To deal with the question in the title of this thread, recovering data from Android after a reset is a waste of time. Unless you have a very old phone your storage is encrypted, and a reset will erase the encryption key. Hence actually recovering data from the device rather than from a backup isn't really an option unless you have very serious resources (and I'm talking national intelligence services resources, not tools downloaded off the web).
"Recovery Data" doesn't mean anything to me, and I've been using Android for almost 11 years now and used to modify the system software of all of my phones. It's just too vague a term. All android phones have a recovery module, but the one that comes with the phone is very limited and wouldn't give access to anything (it can basically erase the phone or install official updates and that's it). Otherwise it might be the name of some app, or a term he's made up himself. Impossible to say.

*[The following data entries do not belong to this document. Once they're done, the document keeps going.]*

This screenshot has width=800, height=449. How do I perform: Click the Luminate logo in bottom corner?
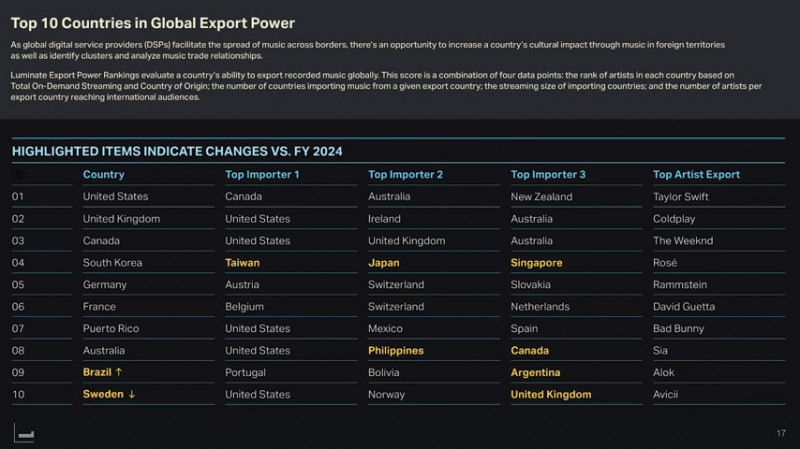click(x=25, y=432)
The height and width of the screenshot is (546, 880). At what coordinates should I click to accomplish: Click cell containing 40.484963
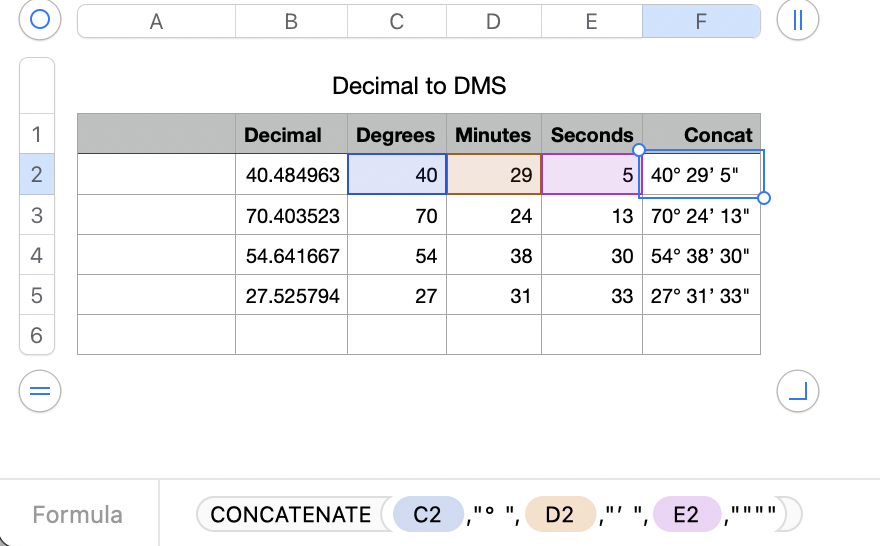[x=292, y=175]
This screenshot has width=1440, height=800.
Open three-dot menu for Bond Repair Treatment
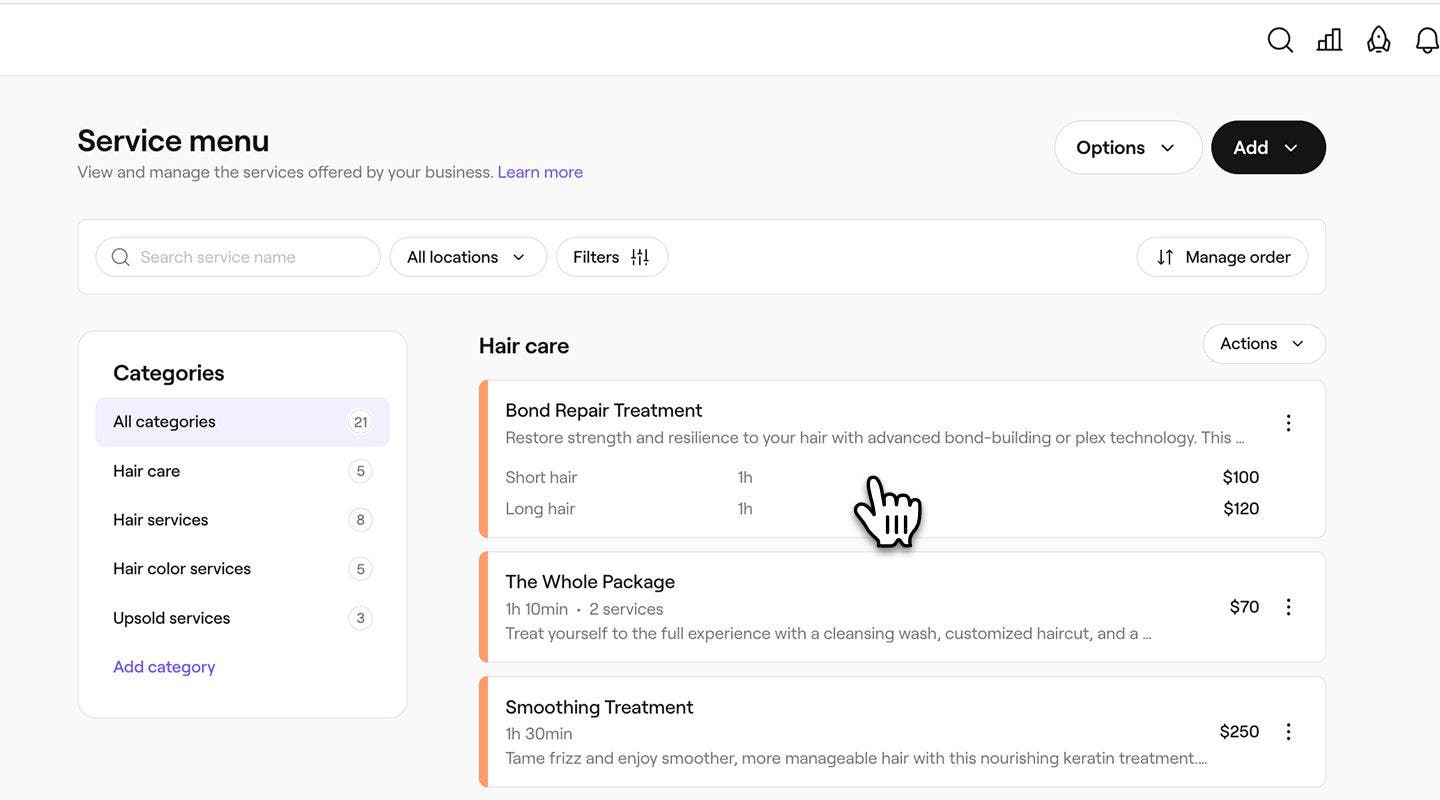tap(1288, 423)
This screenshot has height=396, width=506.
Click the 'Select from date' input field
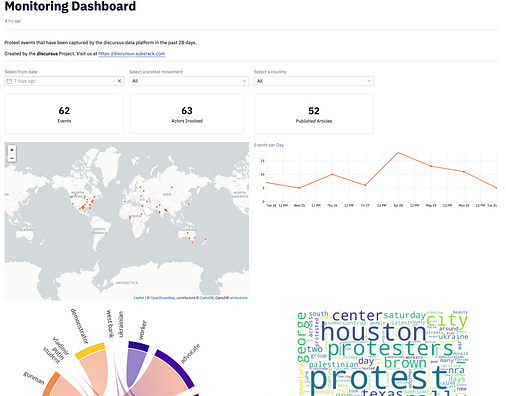pyautogui.click(x=64, y=81)
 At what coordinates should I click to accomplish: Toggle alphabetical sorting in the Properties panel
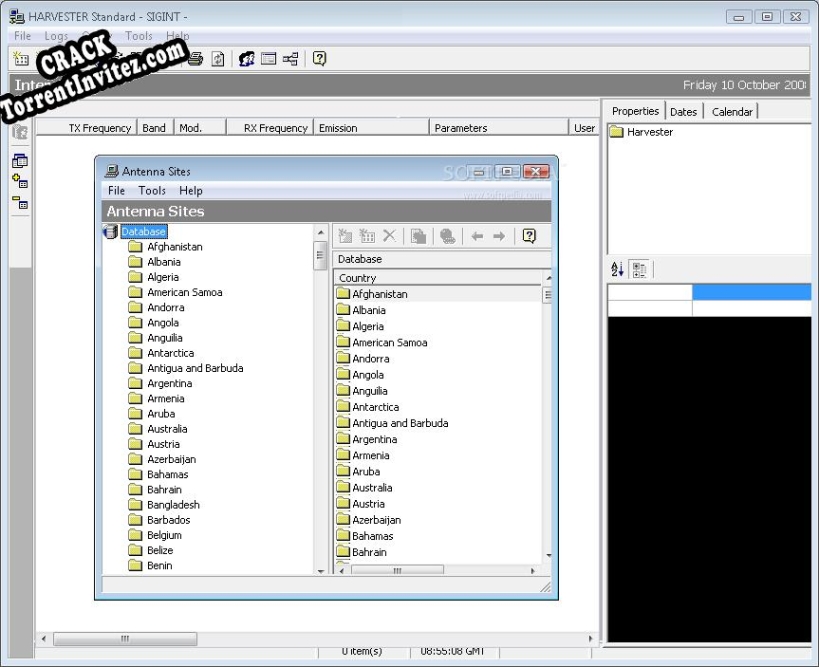coord(615,269)
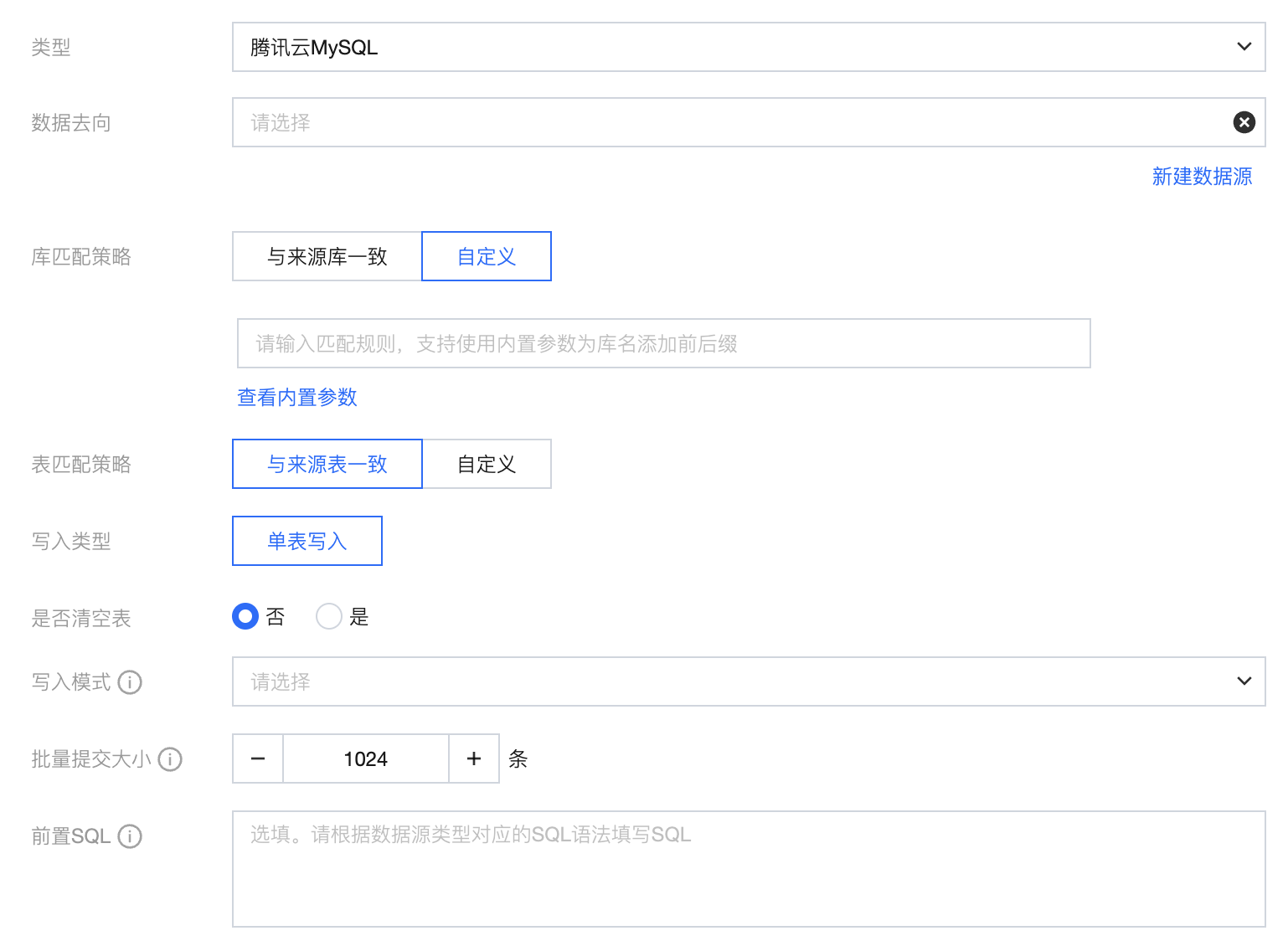This screenshot has width=1288, height=941.
Task: Choose 自定义 for 库匹配策略
Action: tap(487, 256)
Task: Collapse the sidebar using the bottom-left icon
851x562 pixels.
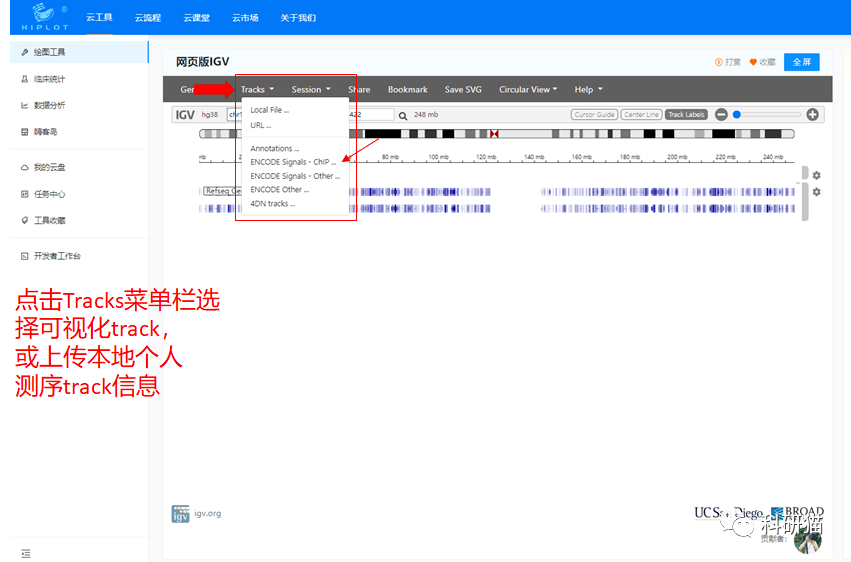Action: 25,553
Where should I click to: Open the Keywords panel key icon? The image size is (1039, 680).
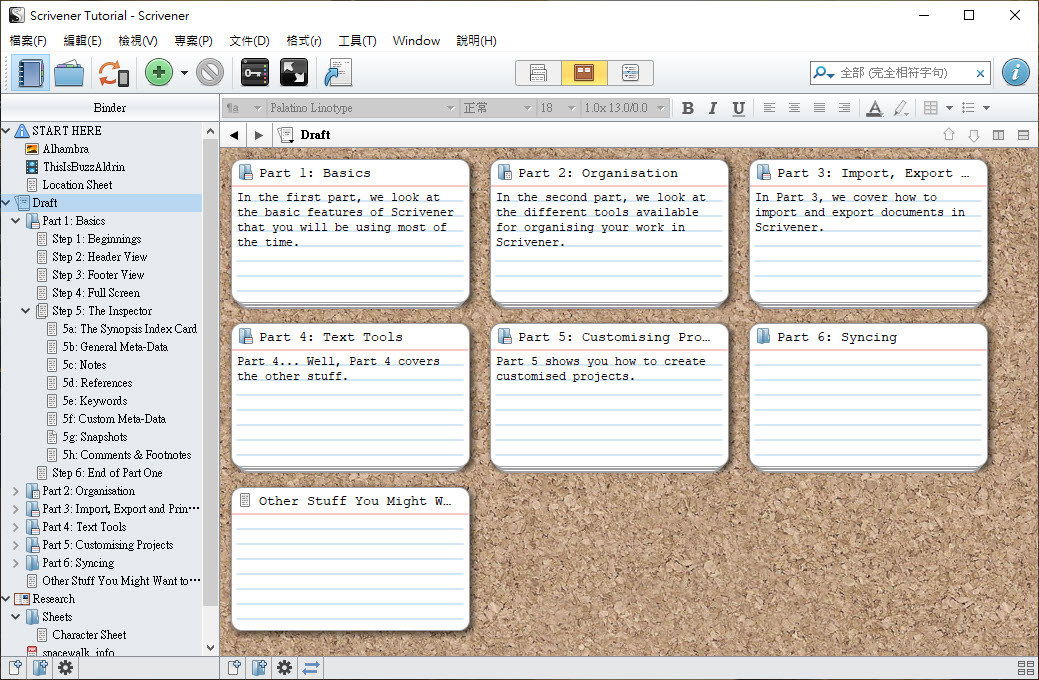255,73
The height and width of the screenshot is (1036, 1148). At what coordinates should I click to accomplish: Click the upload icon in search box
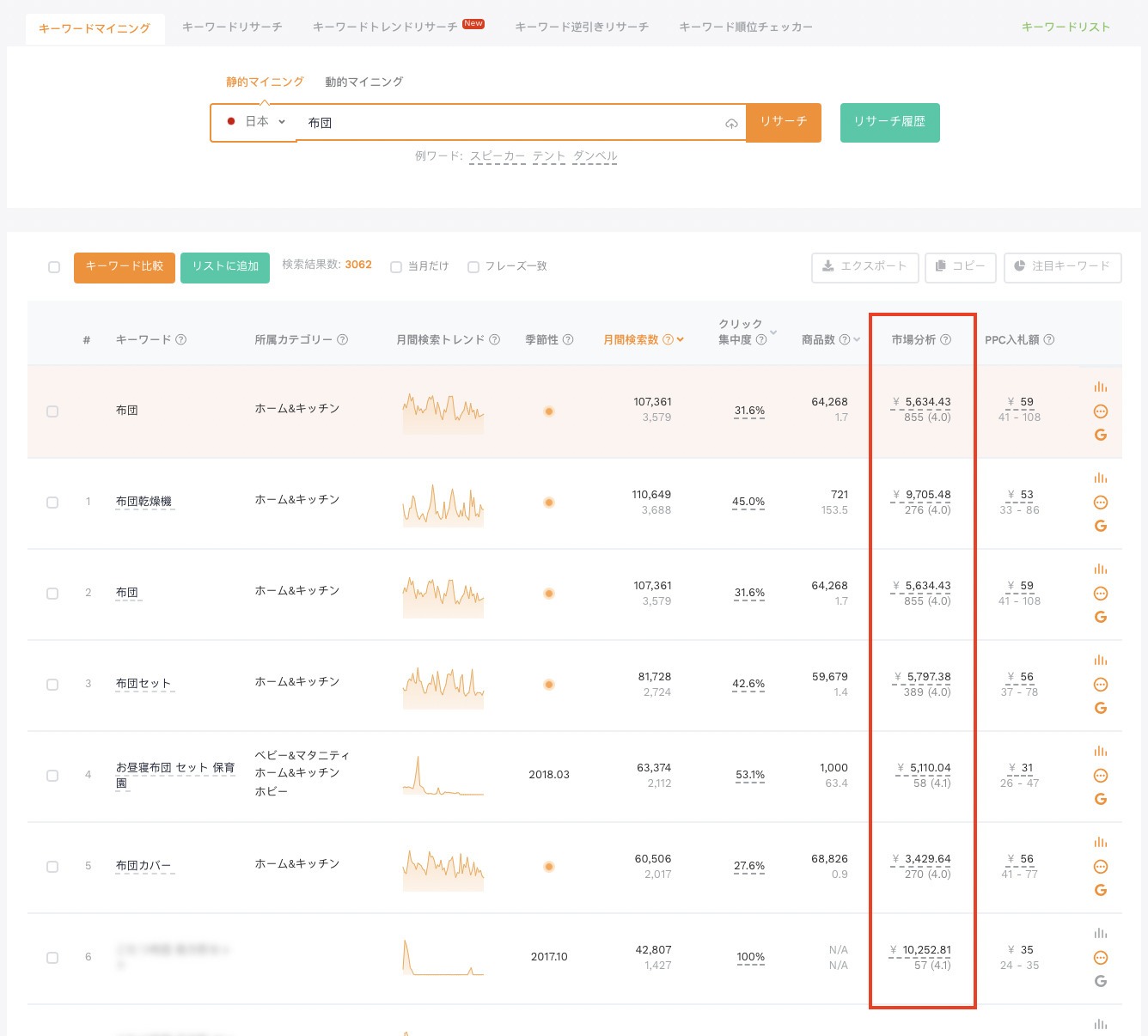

The best protections are PIN/password which you don't share with him and check that USB debugging is off in your settings (ADB won't work unless that is active). You may have to activate the Developer Options menu to check that - you can deactivate it again afterwards. To get into Developer Options go into Settings, scroll down to the About Phone section, somewhere in there you'll find "Build Number" (may have to go down into software information, depends on Android version), tap on that repeatedly until it tells you you are now a developer. After that you will have a new Developer Options menu, either in the main menu or in System settings, or System > Advanced (this stuff does vary with version). As well as turning off USB debugging (if it's on) you can "revoke USB debugging authorisations" which means that any computer it's been used with previously will need to be authorised again, which again requires the phone be unlocked.
And that's why keeping your PIN/password private and removing his fingerprints if they've been set up are important: if he can actually get into the phone he can undo any precautions you might take. Of course if you give in to his "demands" for access, which will include unlocking the device, then it's going to be impossible to stop him messing around. There's no technical fix for that, I'm afraid.
While we are at it, don't allow him access to your Google account (don't tell him your password, don't allow your login to be stored on a device that he also has access to, use 2-factor authentication). If he has access to your Google account and you have the levels of activity tracking enabled that Google prefer/encourage/enable automatically if you turn certain services on even briefly, then he can view pretty much everything you do on the phone without touching it.
I don't normally give relationship advice, since I don't know the circumstances, but talk of demanding access to your devices and controlling who you can talk to (whether you are actually talking to them or not) are things that make me uncomfortable, since these are often signs of controlling behaviour. Apologies if I'm speaking out of turn, which I actually hope I am doing here, just felt I had to raise the possibility in case.